Augello abrió la boca, asustado.

– ¡¿Peores?!

– Y diez… -dijo Fazio, irrumpiendo en el despacho.

– Sigamos -dijo Montalbano-. Cuando Ingrid bloqueó el paso al coche de Marzilla, éste creyó que se trataba del tipo que le daba las órdenes y pensó que iban a liquidarlo. Se meó encima mientras suplicaba que no lo mataran. El nombre que pronunció, sin darse cuenta siquiera, fue el de don Pepè Aguglia.

– ¿El empresario de la construcción? -preguntó Augello.

– Sí, creo que es él -confirmó Fazio-. Por el pueblo corre la voz de que es un usurero.

– De él nos ocuparemos mañana, pero conviene que alguien lo vigile desde ahora mismo. No quiero que se me escape.

– Yo me encargo -dijo Fazio-. Se lo diré a Curreli, que para eso es muy bueno.

Ahora venía la parte difícil de contar, pero tenía que hacerlo.

– Después de que Ingrid me llevara a casa, decidí regresar a Spigonella para echar un vistazo al chalet.

– Solo, naturalmente -dijo en tono sarcástico Mimì, removiéndose en su asiento.

– Solo fui y solo volví.

Esta vez el que se removió en el asiento fue Fazio. Pero no abrió la boca.

– Cuando el dottor Augello te ha hecho salir del despacho -dijo Montalbano, dirigiéndose a él-, era porque no quería que lo oyeras llamarme capullo. ¿Me lo quieres llamar también tú? Podéis hacerlo a dúo, si queréis.

– Jamás me permitiría tal cosa, dottore.

– Muy bien, pues si no me lo quieres llamar, estás autorizado a pensarlo.

Tranquilizado en cuanto al silencio y la complicidad de Fazio, describió el embarcadero, la gruta y la puerta de hierro con la escalera interior. Y les habló también de las rocas con los cangrejos que se habían zampado el cadáver de Errera.

– Y éstos son los hechos hasta el momento -concluyó-. Ahora hay que trazar un plan. Si la información que me ha facilitado Marzilla es cierta, esta noche habrá desembarcos, y puesto que Zarzis se ha tomado la molestia de venir, significa que llegará mercancía para él. Y nosotros tenemos que estar allí en el momento del desembarco.

– De acuerdo -dijo Mimì-, pero nosotros no sabemos nada del chalet ni del terreno que lo rodea.

– Pedid la filmación que hice desde el mar. La tiene Torrisi.

– No es suficiente. Esta tarde iré a estudiar el terreno de cerca -dijo Mimì, adoptando una decisión.

– No me parece buena idea -terció Fazio.

– Si te ven y sospechan algo, se irá todo al carajo -dijo Montalbano, coincidiendo con Fazio.

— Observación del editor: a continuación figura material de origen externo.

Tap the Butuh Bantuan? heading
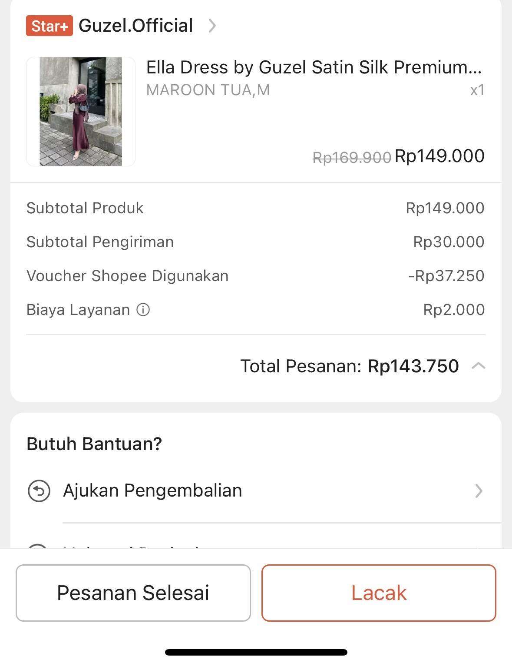 click(x=94, y=444)
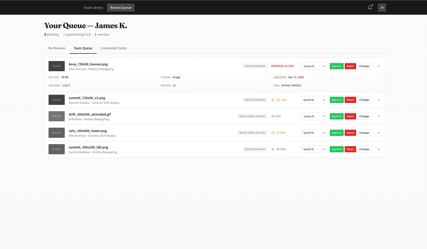
Task: Expand details for drift_160x600_animated.gif
Action: pyautogui.click(x=378, y=116)
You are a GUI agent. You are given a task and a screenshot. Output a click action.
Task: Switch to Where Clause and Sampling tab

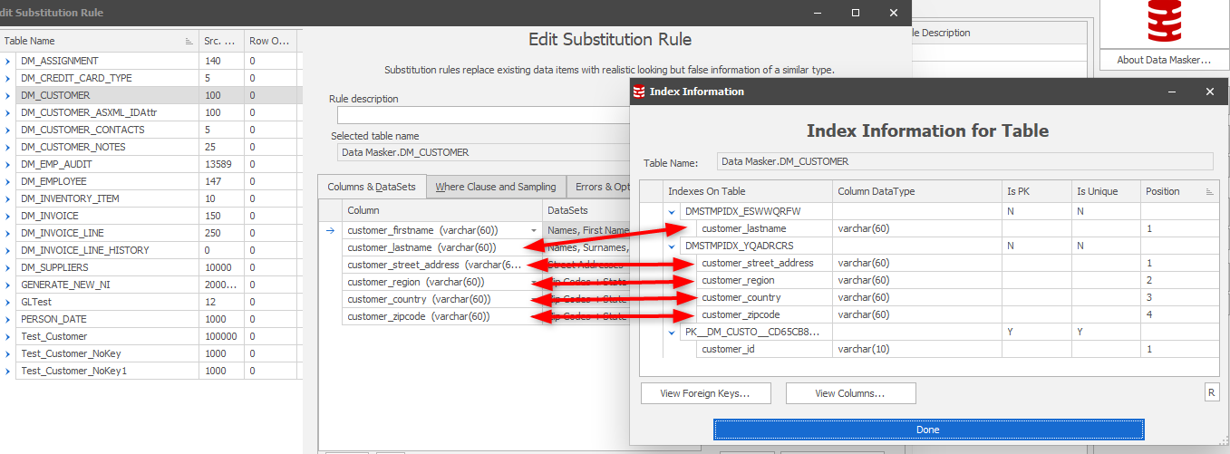[495, 187]
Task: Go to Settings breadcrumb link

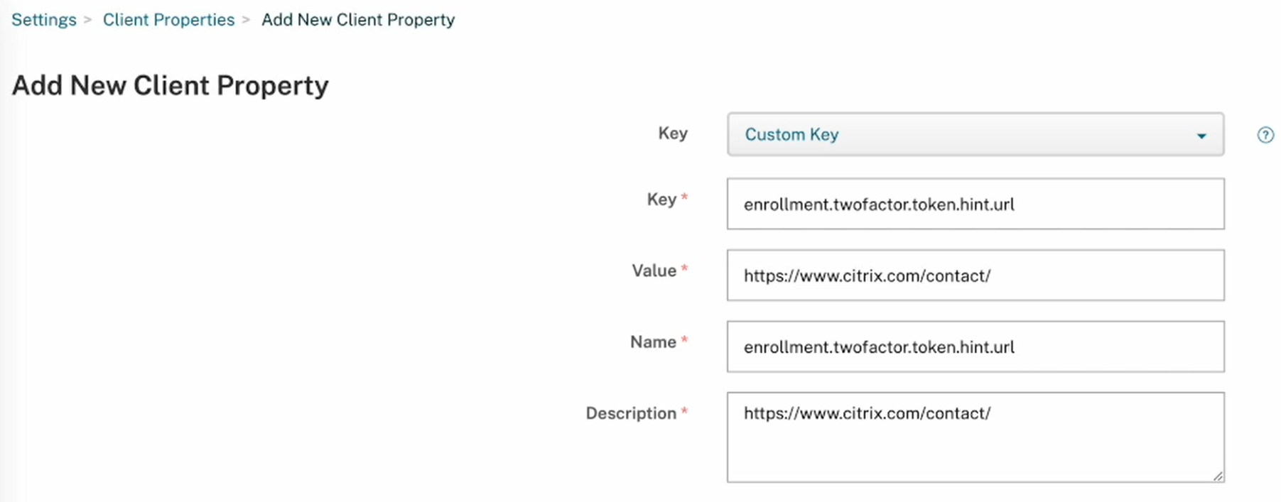Action: tap(44, 20)
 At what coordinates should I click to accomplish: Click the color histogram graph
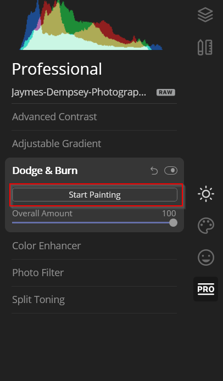[x=91, y=25]
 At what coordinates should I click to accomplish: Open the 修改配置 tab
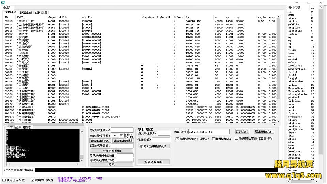click(41, 12)
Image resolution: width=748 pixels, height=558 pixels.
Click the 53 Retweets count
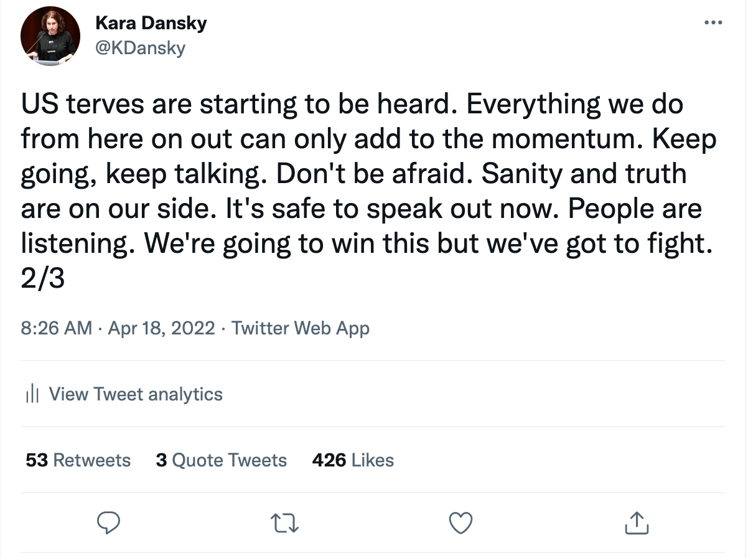pyautogui.click(x=77, y=460)
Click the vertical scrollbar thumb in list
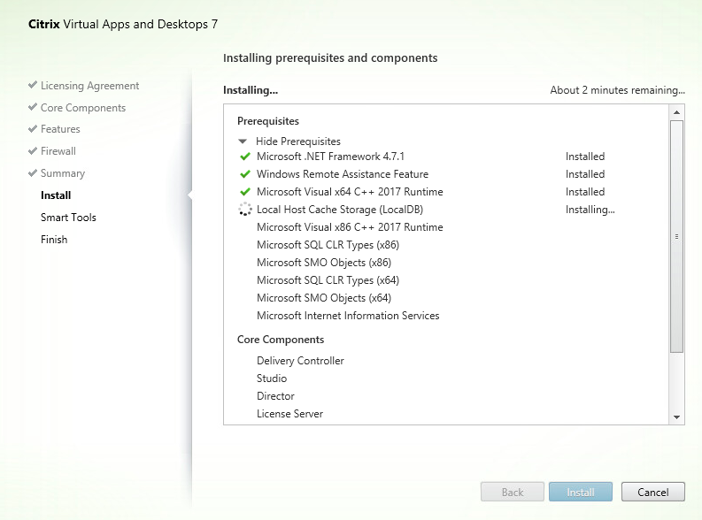The width and height of the screenshot is (702, 520). [x=676, y=237]
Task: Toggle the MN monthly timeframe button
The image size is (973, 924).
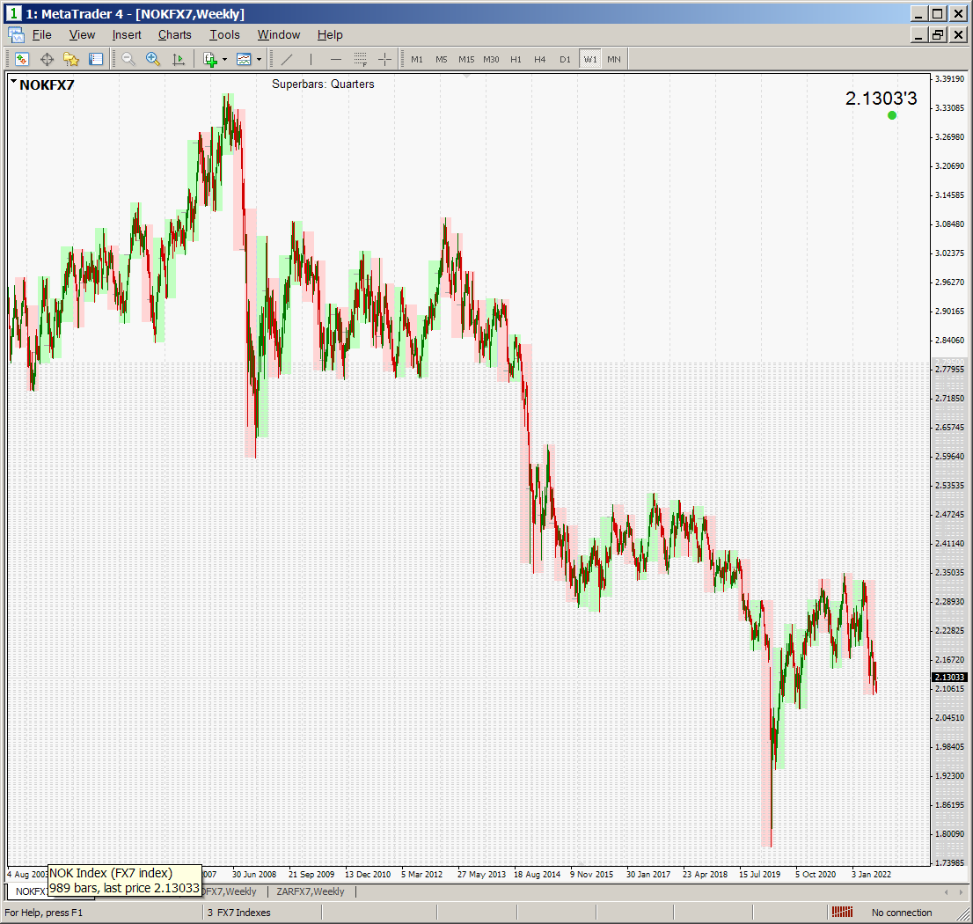Action: (614, 59)
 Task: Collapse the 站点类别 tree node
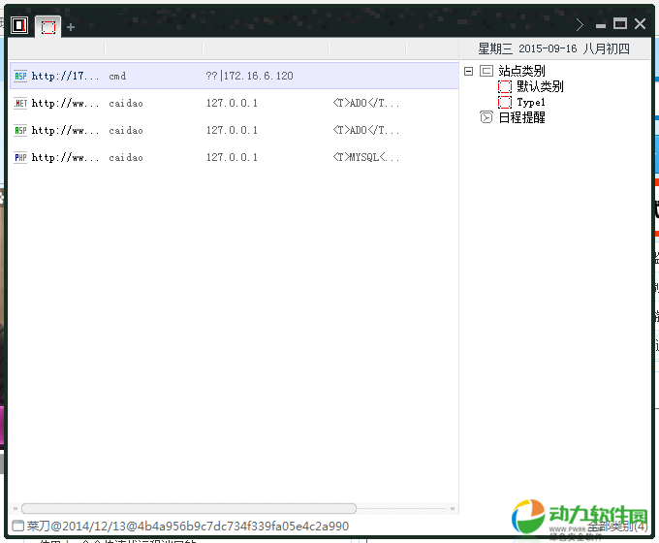tap(469, 71)
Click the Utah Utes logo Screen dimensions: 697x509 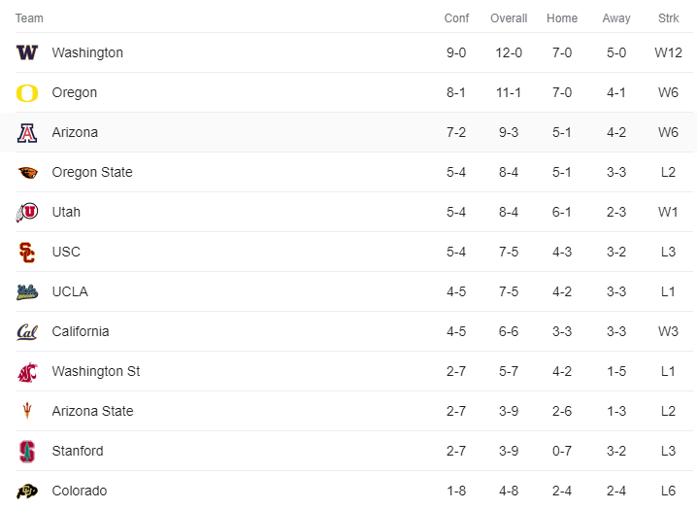click(x=27, y=212)
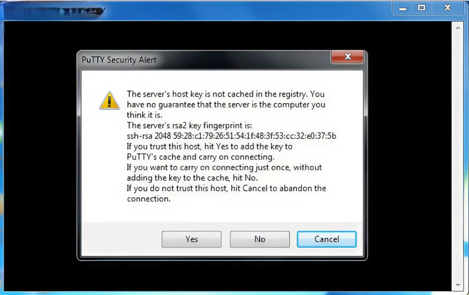Click the PuTTY Security Alert title bar

click(x=203, y=60)
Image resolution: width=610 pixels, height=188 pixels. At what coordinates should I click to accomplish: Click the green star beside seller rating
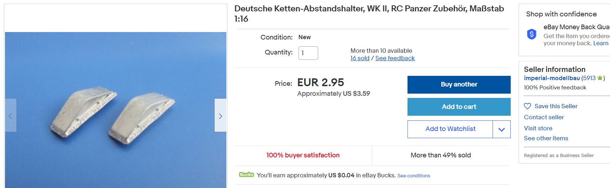coord(600,78)
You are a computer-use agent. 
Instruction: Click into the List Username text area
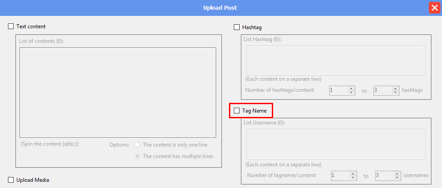click(x=335, y=144)

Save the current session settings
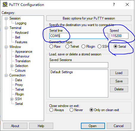coord(119,81)
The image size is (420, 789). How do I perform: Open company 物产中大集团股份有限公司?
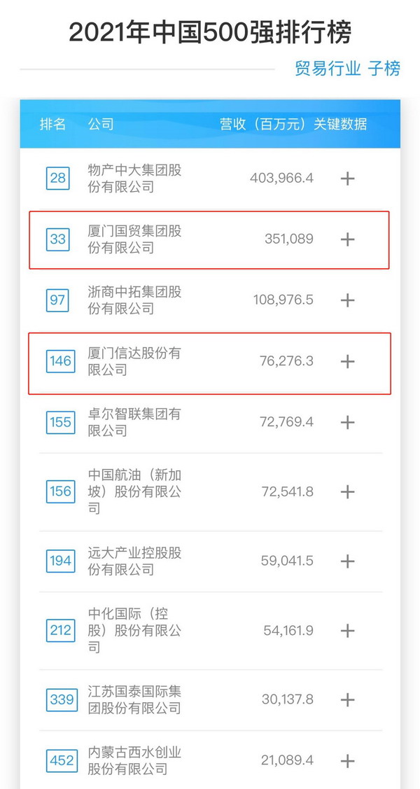[134, 179]
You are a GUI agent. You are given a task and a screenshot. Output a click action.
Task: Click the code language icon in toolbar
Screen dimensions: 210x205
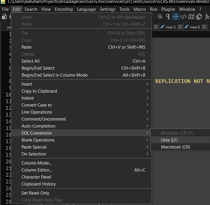pyautogui.click(x=183, y=17)
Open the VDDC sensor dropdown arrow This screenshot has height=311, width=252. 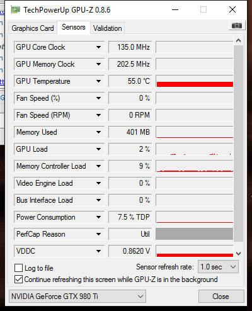click(98, 251)
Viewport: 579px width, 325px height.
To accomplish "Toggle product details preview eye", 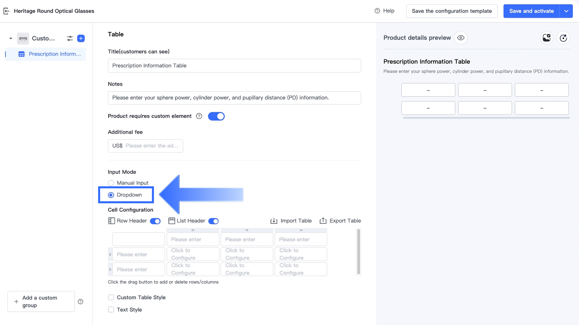I will pos(461,38).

– Tranquilos. Iré con Beba. Está deseando respirar un poco de aire de mar. Daremos un paseo y echaré un vistazo. No creo que sospechen de un hombre y una mujer con un bombo. A las cinco, como mucho, estaremos de vuelta.

– Está bien -concedió Montalbano. Luego se dirigió a Fazio-: Quiero un equipo de primera. Pocos hombres, pero decididos y de confianza. Gallo, Galluzzo, Imbrò, Germanà y Grasso. Augello y tú estaréis al mando.

– ¿Por qué, no vendrás tú? -preguntó Mimì extrañado.

– Yo estaré abajo, en el puertecito, por si alguien intenta escapar.